TEXTAUSZUG –
◆ ◆ ◆ ◆ ◆ ◆ ◆

Versuchtes Sexualdelikt in mittelbarer Täterschaft: Versuchsbeginn - Jurafuchs


+++ Sachverhalt (reduziert auf das Wesentliche)

Jurafuchs Illustration: B klingelt an Fs Tür in Annahme von Fs Einvernehmen. T lacht sich dabei ins Fäustchen.

T gibt sich online als seine Exfreundin F aus und verabredet sich mit B zum „Vergewaltigungsrollenspiel“ am folgenden Tag in F‘s Wohnung. F’s Gegenwehr solle B gewaltvoll überwinden und sexuelle Handlungen an F vornehmen. B fährt zu F, bekommt dort aber Zweifel und fährt nach Hause.

◆ ◆ ◆ ◆ ◆ ◆ ◆

DATENAUSZÜGE –
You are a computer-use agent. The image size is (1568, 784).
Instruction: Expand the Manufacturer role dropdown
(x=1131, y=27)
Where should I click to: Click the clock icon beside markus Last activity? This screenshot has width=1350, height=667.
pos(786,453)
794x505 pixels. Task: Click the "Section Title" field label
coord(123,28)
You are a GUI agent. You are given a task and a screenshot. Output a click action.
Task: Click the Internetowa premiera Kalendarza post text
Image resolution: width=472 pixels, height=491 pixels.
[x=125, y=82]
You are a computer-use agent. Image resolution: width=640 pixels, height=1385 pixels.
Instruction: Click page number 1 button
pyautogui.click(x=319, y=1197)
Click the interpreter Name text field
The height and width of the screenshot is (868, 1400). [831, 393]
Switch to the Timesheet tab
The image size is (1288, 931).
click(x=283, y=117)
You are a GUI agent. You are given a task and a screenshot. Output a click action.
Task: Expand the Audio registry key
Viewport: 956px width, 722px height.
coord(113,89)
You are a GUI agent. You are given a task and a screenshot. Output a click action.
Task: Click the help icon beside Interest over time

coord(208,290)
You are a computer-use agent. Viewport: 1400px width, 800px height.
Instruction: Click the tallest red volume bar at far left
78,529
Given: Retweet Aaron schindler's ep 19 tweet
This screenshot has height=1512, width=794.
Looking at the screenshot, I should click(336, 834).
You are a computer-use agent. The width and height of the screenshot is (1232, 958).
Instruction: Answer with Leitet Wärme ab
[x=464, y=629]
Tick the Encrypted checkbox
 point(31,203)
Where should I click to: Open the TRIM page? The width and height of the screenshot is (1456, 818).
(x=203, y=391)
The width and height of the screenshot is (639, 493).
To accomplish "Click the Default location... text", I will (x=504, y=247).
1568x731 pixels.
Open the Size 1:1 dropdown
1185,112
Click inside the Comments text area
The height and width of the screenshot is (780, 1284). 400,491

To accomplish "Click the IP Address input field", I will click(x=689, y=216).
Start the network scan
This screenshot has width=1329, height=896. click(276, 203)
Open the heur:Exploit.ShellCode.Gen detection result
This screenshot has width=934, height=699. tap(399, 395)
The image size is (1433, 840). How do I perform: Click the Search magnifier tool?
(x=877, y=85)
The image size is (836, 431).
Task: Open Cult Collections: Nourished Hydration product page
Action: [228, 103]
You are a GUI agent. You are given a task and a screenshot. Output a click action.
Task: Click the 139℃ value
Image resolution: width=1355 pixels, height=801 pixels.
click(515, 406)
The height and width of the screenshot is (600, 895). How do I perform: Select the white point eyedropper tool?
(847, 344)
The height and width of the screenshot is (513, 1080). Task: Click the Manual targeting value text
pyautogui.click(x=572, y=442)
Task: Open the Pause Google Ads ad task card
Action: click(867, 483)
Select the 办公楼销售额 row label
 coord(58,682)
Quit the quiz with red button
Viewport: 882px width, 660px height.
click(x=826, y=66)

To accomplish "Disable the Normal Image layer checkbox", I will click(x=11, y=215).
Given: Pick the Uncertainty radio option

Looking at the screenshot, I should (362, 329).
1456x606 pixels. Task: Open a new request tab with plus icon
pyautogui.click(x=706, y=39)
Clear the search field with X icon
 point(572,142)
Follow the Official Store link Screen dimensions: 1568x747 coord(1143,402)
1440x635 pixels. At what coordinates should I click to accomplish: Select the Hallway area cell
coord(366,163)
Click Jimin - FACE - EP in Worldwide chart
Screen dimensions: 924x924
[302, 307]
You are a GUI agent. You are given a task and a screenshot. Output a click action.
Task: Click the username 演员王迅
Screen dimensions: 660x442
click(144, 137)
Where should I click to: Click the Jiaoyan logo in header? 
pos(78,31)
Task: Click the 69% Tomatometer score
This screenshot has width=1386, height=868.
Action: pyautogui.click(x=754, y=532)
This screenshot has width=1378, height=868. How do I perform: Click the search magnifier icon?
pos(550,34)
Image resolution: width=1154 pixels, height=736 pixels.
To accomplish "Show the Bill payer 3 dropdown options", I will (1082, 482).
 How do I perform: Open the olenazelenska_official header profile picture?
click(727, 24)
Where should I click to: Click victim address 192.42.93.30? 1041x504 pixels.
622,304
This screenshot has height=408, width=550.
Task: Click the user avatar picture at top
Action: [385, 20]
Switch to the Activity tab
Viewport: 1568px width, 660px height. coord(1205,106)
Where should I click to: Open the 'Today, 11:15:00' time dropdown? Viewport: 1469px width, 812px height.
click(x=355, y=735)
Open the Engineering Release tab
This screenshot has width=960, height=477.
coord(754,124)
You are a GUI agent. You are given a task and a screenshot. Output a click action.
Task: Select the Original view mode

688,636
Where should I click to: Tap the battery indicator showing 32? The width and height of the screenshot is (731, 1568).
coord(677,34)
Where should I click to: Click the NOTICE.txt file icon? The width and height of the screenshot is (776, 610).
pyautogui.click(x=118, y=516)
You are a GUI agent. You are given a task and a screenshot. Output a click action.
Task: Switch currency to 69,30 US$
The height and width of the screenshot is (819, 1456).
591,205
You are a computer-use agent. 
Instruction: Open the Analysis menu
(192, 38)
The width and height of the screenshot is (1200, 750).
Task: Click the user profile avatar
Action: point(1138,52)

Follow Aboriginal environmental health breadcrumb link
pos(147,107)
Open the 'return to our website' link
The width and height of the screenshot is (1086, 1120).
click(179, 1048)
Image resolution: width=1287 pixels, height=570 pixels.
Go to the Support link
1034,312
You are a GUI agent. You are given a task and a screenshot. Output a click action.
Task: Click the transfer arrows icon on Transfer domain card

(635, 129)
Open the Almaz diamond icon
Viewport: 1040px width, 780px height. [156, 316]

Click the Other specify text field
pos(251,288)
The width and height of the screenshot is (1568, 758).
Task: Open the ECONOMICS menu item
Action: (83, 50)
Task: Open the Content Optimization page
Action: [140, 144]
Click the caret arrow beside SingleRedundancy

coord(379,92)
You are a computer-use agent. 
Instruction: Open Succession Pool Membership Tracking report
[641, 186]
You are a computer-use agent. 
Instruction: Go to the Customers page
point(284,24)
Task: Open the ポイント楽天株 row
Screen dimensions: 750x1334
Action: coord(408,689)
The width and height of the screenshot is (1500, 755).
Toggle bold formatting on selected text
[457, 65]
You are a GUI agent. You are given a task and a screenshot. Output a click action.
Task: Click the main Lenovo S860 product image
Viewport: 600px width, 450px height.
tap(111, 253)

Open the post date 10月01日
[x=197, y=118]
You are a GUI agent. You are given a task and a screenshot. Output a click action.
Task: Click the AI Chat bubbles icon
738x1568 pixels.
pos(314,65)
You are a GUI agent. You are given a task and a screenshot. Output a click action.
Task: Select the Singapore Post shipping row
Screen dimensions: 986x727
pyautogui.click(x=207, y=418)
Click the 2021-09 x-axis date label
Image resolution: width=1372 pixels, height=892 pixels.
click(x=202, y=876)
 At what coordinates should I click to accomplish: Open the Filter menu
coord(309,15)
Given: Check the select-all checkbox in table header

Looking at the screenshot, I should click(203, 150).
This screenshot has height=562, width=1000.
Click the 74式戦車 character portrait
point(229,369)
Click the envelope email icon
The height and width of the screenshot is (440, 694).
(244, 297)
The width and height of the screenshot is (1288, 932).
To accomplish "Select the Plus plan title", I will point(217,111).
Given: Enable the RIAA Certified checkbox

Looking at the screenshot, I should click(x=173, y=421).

◆ ◆ ◆ ◆ ◆ ◆ ◆

AUFGABENSTELLUNG – Gib aus dem Textauszug alles von „Jurafuchs Illustration: B“ bis hinunter zu „fährt nach Hause.“ wortgetreu wieder.

LÖSUNG –
Jurafuchs Illustration: B klingelt an Fs Tür in Annahme von Fs Einvernehmen. T lacht sich dabei ins Fäustchen.

T gibt sich online als seine Exfreundin F aus und verabredet sich mit B zum „Vergewaltigungsrollenspiel“ am folgenden Tag in F‘s Wohnung. F’s Gegenwehr solle B gewaltvoll überwinden und sexuelle Handlungen an F vornehmen. B fährt zu F, bekommt dort aber Zweifel und fährt nach Hause.